Production is now hovering above 1 million bpd after a force majeure at its major oil terminals and fields was lifted. New management took over at state-owned National Oil Corporation July 14, after its long-serving chairman, Mustafa Sanalla, was sacked and replaced by ex-central bank governor Farhat Bengdara.
The overall OPEC+ production increase was a welcome supply boost to a global economy suffering from sky-high inflation, with a potential recession looming in the months ahead.
August will see the alliance hike quotas by another 648,000 bpd although, as with July, how much of the increase can be fulfilled remains a major question. Amid this backdrop, OPEC+ agreed at its August 3 meeting to raise September quotas by only 100,000 bpd over August, with officials citing concerns over coronavirus cases and other economic headwinds, along with an expected seasonal easing of demand. Platts Analytics said this “modest” increase underscores the minimal level of global spare capacity.

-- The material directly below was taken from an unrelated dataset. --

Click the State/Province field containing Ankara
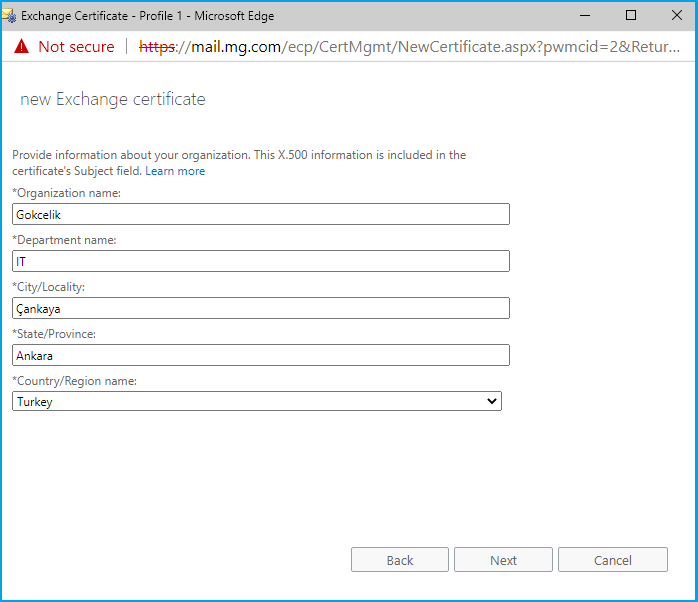The width and height of the screenshot is (698, 602). tap(260, 355)
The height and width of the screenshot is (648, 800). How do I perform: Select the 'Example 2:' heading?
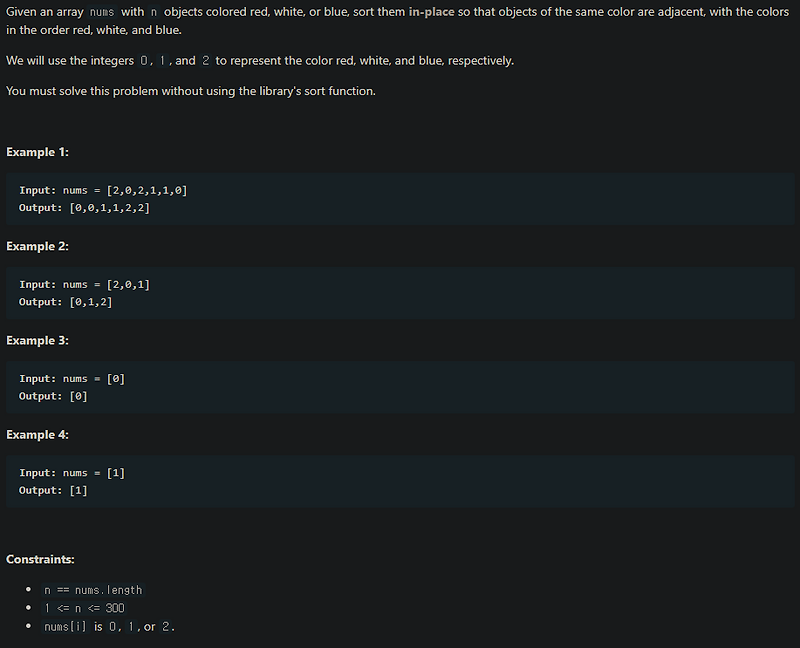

“OPEC+ quota hikes will reduce spare capacity to 1 million bpd in September, less than 400,000 bpd of which is sustainable for more than a quarter,” said Paul Sheldon, chief geopolitical adviser at Platts Analytics. OPEC+ ministers will next meet Sept. 5 to decide on October production targets.
The survey figures, which measure wellhead production, are compiled using information from oil industry officials, traders, and analysts, as well as reviewing proprietary shipping, satellite, and inventory data, the report said.